Whether or not you agree with its position, there is no denying that in its recently released report, “Dead on Arrival,” the Goldwater Institute takes a passionate stance on the current status of the federal “Compassionate Use” program and its counterpart, the increasingly vigorous state-led initiative known as the “Right to Try” movement, a statutory phenomenon initially ignited by the Goldwater Institute, a private think-tank.
“Compassionate Use”, formally referred to as “Expanded Access”, is a process by which terminally ill patients can petition the Food and Drug Administration (“FDA”) and drug manufacturers for access to investigational drugs that have not yet been approved by the FDA. The process for accessing these investigational drugs has been criticized as time consuming and arduous. In addition to meeting a litany of eligibility criteria, applicants must find a physician who is willing to submit an application on their behalf, convince the drug manufacturer to provide the sought after treatment, and obtain approval from the FDA. Even if the FDA approves an applicant’s Expanded Access request, it cannot require a reluctant drug manufacturer to provide access to its investigational drugs.
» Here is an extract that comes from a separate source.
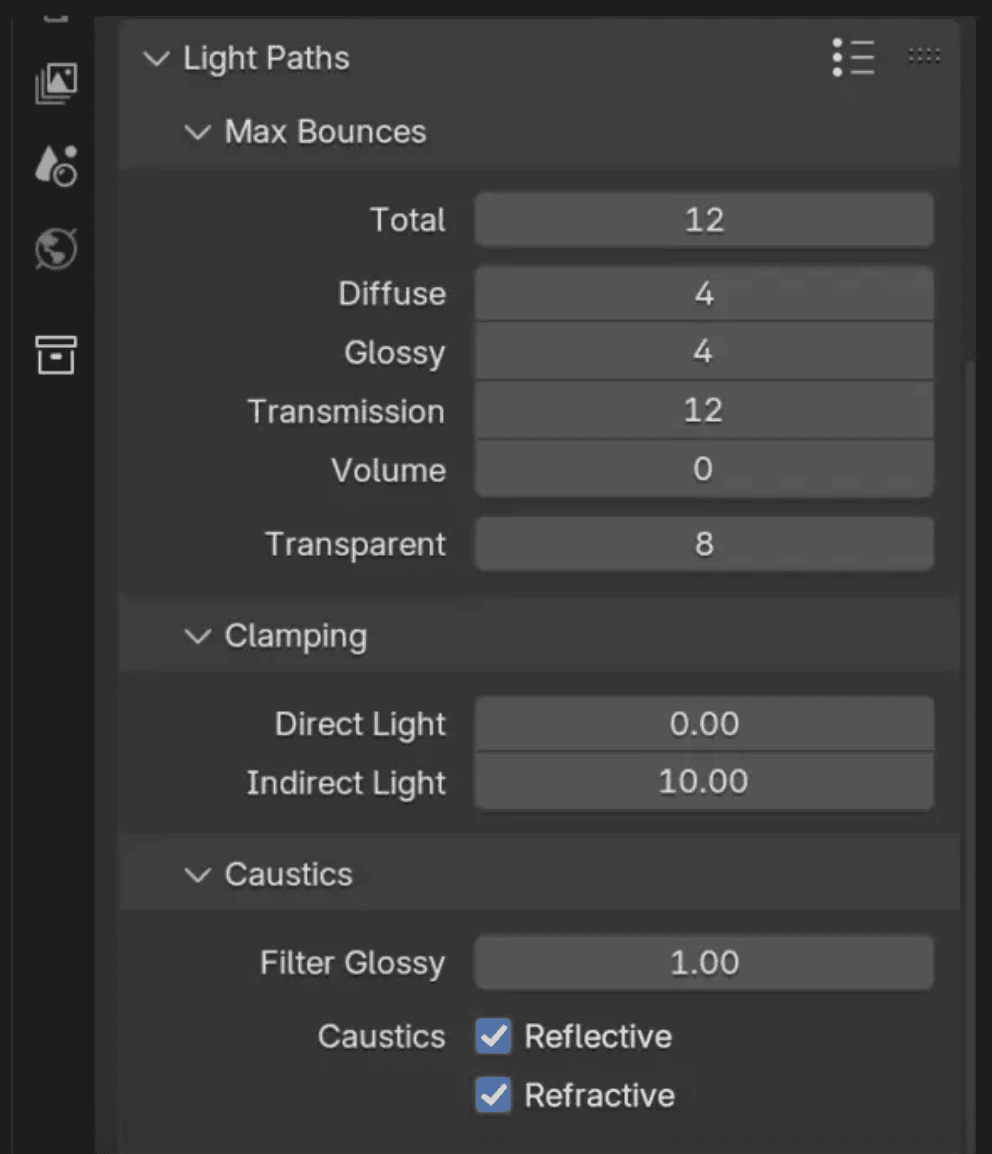Disable Reflective caustics checkbox
This screenshot has width=992, height=1154.
point(493,1036)
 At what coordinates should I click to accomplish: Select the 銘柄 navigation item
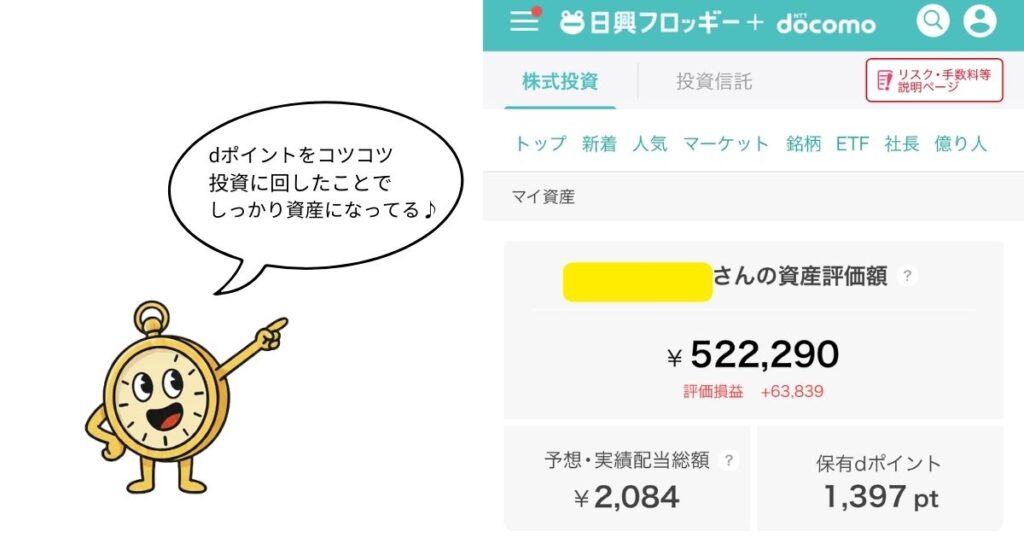pos(803,144)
In response to these criticisms, the FDA has recently revised the Expanded Access application form to streamline the process and has reported data which show an extremely high approval rate by the FDA for Expanded Access requests.
Pulling no punches, the Goldwater Institute unequivocally states that the current Expanded Access program is challenging by design. The bulk of the Goldwater Institute’s criticism falls on the process the FDA uses to approve new drugs to market generally, outside of the Expanded Access pathway. The only way to receive approval to market a drug is through clinical trials, for which the FDA utilizes an “all or nothing” approval approach. In other words, if the clinical trial fails at any level, the drug will never hit the market. This encourages drug manufactures to be extremely risk averse and creates disincentives for companies to make investigational products available to patients in need. Companies don’t want to take any chances providing a drug through Expanded Access, lest a reportable adverse event (like death) experienced by a “risky” patient off-protocol bring the on-going trial to a halt.
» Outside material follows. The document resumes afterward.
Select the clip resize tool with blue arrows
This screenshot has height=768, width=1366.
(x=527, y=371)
In an attempt to bypass the federal Compassionate Use program, many states are developing Right to Try laws that are premised on the theory that terminally ill patients have a fundamental right to pursue the preservation of their lives by accessing investigational products. The Goldwater Institute drafted the model bill on which many of the state laws are heavily based. As of the date of this post, twenty-four states have passed Right to Try laws and twenty-six states have Right to Try laws on their dockets. In general, state Right to Try laws are structured to allow a terminally ill patient to access investigational drugs once the drugs have completed basic safety testing in a Phase I clinical trial. As with the federal system, none of the state laws, as currently conceived, would require manufacturers to make investigational products available unwillingly.
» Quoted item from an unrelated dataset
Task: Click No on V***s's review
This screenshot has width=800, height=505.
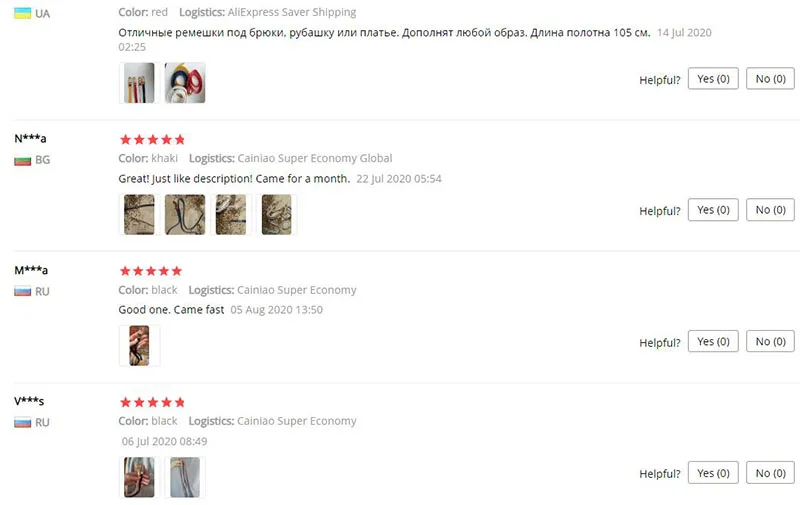Action: [770, 473]
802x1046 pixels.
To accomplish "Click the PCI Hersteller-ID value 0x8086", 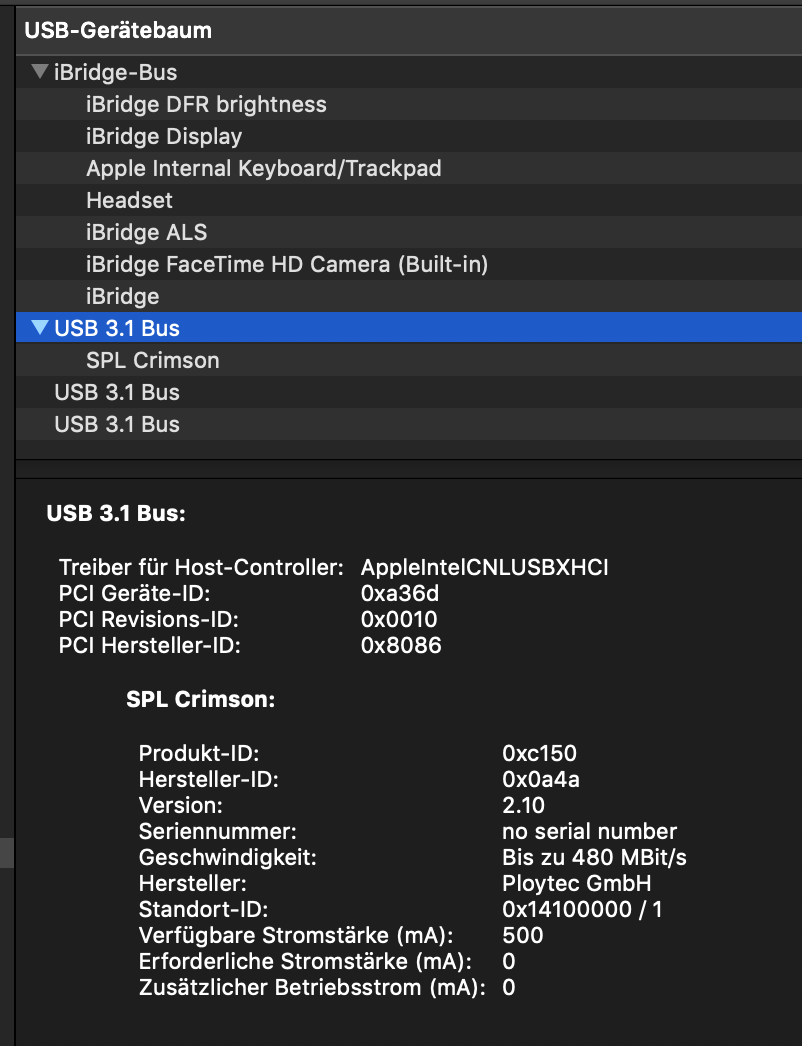I will tap(400, 646).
Yet, while the federal Expanded Access program may be riddled with inefficiencies, states’ Right to Try laws are riddled with inconsistencies. It is unclear (to say the least) how, if at all, state Right to Try laws will work in tandem with one another. For instance, while all state Right to Try laws are aimed at protecting “terminally ill patients,” many lack a solid definition of what “terminally ill” means. Louisiana, for example, defines terminally ill as “death expected within twenty-four months or less,” while Arkansas defines it as death within a “relatively short amount of time,” and Utah simply punts the decision to the applicant’s treating physicians. Moreover, under some state Right to Try laws, drug manufacturers are entitled to charge for access to the drug and insurance companies are not required to cover the costs, thus making treatment prohibitively expensive for many. Equally uncertain is the implication for Right to Try laws on the existing Expanded Access program. Can companies and treating physicians make products available through state Right to Try laws without consideration to the federal requirements? If they continue to provide access through the FDA Expanded Access pathway, in accordance with its terms, do they risk violating additional criteria that may exist at the state law level? These jurisdictional complexities may further disincentivize companies from engaging with these laws, an ironic outcome given the motivation of the Right to Try laws.
With so many terminally ill patients seeking access to potentially lifesaving treatments under the existing Expanded Access structure, the motivation behind Right to Try Laws is certainly understandable. Nevertheless, it is unclear whether state Right to Try laws are the solution to the challenges presented by the Expanded Access program, or whether they simply create new problems while replicating the existing ones. For example, while they claim to provide easier access to investigational drugs, under state Right to Try laws, drug manufacturers can still ultimately refuse to grant applicants access to their drugs.
If nothing else, perhaps the Goldwater Institute’s report will increase the dialogue regarding this important topic and will encourage a greater collaboration between states and the FDA in order to address the options available to terminally ill patients.